[Task item] Could you print every record below exactly as written?

--------------------------------------------------

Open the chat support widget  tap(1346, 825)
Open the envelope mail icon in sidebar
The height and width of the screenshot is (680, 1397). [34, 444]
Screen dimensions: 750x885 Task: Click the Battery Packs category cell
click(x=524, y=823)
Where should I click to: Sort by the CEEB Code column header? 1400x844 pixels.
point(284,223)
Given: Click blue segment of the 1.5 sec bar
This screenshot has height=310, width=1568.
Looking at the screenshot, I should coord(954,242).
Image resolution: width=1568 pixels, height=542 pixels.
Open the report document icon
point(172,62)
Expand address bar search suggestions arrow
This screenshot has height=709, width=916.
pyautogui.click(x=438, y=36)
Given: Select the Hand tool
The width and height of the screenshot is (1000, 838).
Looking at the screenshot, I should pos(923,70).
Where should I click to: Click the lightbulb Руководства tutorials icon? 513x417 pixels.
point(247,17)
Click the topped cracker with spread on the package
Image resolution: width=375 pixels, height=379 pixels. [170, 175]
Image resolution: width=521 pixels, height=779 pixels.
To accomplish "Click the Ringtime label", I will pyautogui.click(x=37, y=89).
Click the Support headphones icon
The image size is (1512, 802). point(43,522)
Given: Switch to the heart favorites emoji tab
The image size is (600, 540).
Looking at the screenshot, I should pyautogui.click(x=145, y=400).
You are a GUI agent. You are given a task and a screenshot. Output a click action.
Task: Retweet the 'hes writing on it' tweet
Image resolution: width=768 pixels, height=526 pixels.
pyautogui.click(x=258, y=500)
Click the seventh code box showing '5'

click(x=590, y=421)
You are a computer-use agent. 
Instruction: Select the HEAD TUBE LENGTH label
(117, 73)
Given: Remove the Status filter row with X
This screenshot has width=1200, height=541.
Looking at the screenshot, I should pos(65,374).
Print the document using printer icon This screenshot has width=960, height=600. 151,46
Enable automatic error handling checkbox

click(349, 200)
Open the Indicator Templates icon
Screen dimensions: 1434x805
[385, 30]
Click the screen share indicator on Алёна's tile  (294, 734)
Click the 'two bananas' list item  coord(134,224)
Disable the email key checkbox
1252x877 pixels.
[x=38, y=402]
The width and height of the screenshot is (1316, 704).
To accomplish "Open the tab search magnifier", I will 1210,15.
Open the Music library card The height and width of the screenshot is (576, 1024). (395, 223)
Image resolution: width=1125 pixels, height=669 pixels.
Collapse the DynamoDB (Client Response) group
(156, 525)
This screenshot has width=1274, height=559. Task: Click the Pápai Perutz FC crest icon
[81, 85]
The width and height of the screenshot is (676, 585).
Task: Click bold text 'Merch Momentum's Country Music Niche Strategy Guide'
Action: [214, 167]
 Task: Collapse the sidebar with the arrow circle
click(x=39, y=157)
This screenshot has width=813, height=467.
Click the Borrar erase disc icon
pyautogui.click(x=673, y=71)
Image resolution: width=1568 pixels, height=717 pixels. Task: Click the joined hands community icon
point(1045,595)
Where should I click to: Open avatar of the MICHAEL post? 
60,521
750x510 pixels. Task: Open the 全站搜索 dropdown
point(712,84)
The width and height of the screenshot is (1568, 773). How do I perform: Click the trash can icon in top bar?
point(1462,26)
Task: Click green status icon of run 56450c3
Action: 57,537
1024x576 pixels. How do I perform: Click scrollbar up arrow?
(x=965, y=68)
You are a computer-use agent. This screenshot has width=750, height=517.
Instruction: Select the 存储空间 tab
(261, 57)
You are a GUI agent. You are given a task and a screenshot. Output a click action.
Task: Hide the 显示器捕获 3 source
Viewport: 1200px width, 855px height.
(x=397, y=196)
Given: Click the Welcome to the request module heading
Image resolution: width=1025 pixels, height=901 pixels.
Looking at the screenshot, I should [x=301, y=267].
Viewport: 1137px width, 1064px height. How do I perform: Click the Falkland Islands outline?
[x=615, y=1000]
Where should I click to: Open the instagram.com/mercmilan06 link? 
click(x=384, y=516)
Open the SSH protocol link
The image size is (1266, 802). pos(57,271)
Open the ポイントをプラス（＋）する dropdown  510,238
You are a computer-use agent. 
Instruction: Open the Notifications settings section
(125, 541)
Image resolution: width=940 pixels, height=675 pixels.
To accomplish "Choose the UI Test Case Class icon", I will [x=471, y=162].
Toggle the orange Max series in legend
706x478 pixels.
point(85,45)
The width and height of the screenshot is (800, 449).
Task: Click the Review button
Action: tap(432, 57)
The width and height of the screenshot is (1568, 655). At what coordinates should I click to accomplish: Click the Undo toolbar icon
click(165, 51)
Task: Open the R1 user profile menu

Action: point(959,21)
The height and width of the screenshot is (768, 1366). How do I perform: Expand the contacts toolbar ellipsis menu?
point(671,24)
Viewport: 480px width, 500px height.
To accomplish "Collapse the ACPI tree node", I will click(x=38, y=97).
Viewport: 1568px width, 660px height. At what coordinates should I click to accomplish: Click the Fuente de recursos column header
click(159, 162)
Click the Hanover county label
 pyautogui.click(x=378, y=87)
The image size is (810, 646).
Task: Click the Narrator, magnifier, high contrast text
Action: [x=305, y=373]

--------------------------------------------------

[Finished exercise]
Open the chat support widget  tap(1346, 825)
Open the envelope mail icon in sidebar
The height and width of the screenshot is (680, 1397). [34, 444]
Screen dimensions: 750x885 Task: Click the Battery Packs category cell
click(x=524, y=823)
Where should I click to: Sort by the CEEB Code column header? 1400x844 pixels.
point(284,223)
Given: Click blue segment of the 1.5 sec bar
This screenshot has height=310, width=1568.
Looking at the screenshot, I should coord(954,242).
Image resolution: width=1568 pixels, height=542 pixels.
Open the report document icon
point(172,62)
Expand address bar search suggestions arrow
This screenshot has height=709, width=916.
pyautogui.click(x=438, y=36)
Given: Select the Hand tool
The width and height of the screenshot is (1000, 838).
Looking at the screenshot, I should pos(923,70).
Where should I click to: Click the lightbulb Руководства tutorials icon? 513x417 pixels.
point(247,17)
Click the topped cracker with spread on the package
Image resolution: width=375 pixels, height=379 pixels. [170, 175]
Image resolution: width=521 pixels, height=779 pixels.
To accomplish "Click the Ringtime label", I will pyautogui.click(x=37, y=89).
Click the Support headphones icon
The image size is (1512, 802). point(43,522)
Given: Switch to the heart favorites emoji tab
The image size is (600, 540).
Looking at the screenshot, I should pyautogui.click(x=145, y=400).
You are a GUI agent. You are given a task and a screenshot. Output a click action.
Task: Retweet the 'hes writing on it' tweet
Image resolution: width=768 pixels, height=526 pixels.
pyautogui.click(x=258, y=500)
Click the seventh code box showing '5'

click(x=590, y=421)
You are a computer-use agent. 
Instruction: Select the HEAD TUBE LENGTH label
(117, 73)
Given: Remove the Status filter row with X
This screenshot has width=1200, height=541.
Looking at the screenshot, I should pos(65,374).
Print the document using printer icon This screenshot has width=960, height=600. 151,46
Enable automatic error handling checkbox

click(349, 200)
Open the Indicator Templates icon
Screen dimensions: 1434x805
[385, 30]
Click the screen share indicator on Алёна's tile  (294, 734)
Click the 'two bananas' list item  coord(134,224)
Disable the email key checkbox
1252x877 pixels.
[x=38, y=402]
The width and height of the screenshot is (1316, 704).
To accomplish "Open the tab search magnifier", I will 1210,15.
Open the Music library card The height and width of the screenshot is (576, 1024). (395, 223)
Image resolution: width=1125 pixels, height=669 pixels.
Collapse the DynamoDB (Client Response) group
(156, 525)
This screenshot has width=1274, height=559. Task: Click the Pápai Perutz FC crest icon
[81, 85]
The width and height of the screenshot is (676, 585).
Task: Click bold text 'Merch Momentum's Country Music Niche Strategy Guide'
Action: [214, 167]
 Task: Collapse the sidebar with the arrow circle
click(x=39, y=157)
This screenshot has width=813, height=467.
Click the Borrar erase disc icon
pyautogui.click(x=673, y=71)
Image resolution: width=1568 pixels, height=717 pixels. Task: Click the joined hands community icon
point(1045,595)
Where should I click to: Open avatar of the MICHAEL post? 
60,521
750x510 pixels. Task: Open the 全站搜索 dropdown
point(712,84)
The width and height of the screenshot is (1568, 773). How do I perform: Click the trash can icon in top bar?
point(1462,26)
Task: Click green status icon of run 56450c3
Action: 57,537
1024x576 pixels. How do I perform: Click scrollbar up arrow?
(x=965, y=68)
You are a computer-use agent. This screenshot has width=750, height=517.
Instruction: Select the 存储空间 tab
(261, 57)
You are a GUI agent. You are given a task and a screenshot. Output a click action.
Task: Hide the 显示器捕获 3 source
Viewport: 1200px width, 855px height.
(x=397, y=196)
Given: Click the Welcome to the request module heading
Image resolution: width=1025 pixels, height=901 pixels.
Looking at the screenshot, I should [x=301, y=267].
Viewport: 1137px width, 1064px height. How do I perform: Click the Falkland Islands outline?
[x=615, y=1000]
Where should I click to: Open the instagram.com/mercmilan06 link? 
click(x=384, y=516)
Open the SSH protocol link
The image size is (1266, 802). pos(57,271)
Open the ポイントをプラス（＋）する dropdown  510,238
You are a computer-use agent. 
Instruction: Open the Notifications settings section
(125, 541)
Image resolution: width=940 pixels, height=675 pixels.
To accomplish "Choose the UI Test Case Class icon", I will [x=471, y=162].
Toggle the orange Max series in legend
706x478 pixels.
point(85,45)
The width and height of the screenshot is (800, 449).
Task: Click the Review button
Action: tap(432, 57)
The width and height of the screenshot is (1568, 655). At what coordinates should I click to accomplish: Click the Undo toolbar icon
click(165, 51)
Task: Open the R1 user profile menu

Action: point(959,21)
The height and width of the screenshot is (768, 1366). How do I perform: Expand the contacts toolbar ellipsis menu?
point(671,24)
Viewport: 480px width, 500px height.
To accomplish "Collapse the ACPI tree node", I will click(x=38, y=97).
Viewport: 1568px width, 660px height. At what coordinates should I click to accomplish: Click the Fuente de recursos column header
click(159, 162)
Click the Hanover county label
 pyautogui.click(x=378, y=87)
The image size is (810, 646).
Task: Click the Narrator, magnifier, high contrast text
Action: [x=305, y=373]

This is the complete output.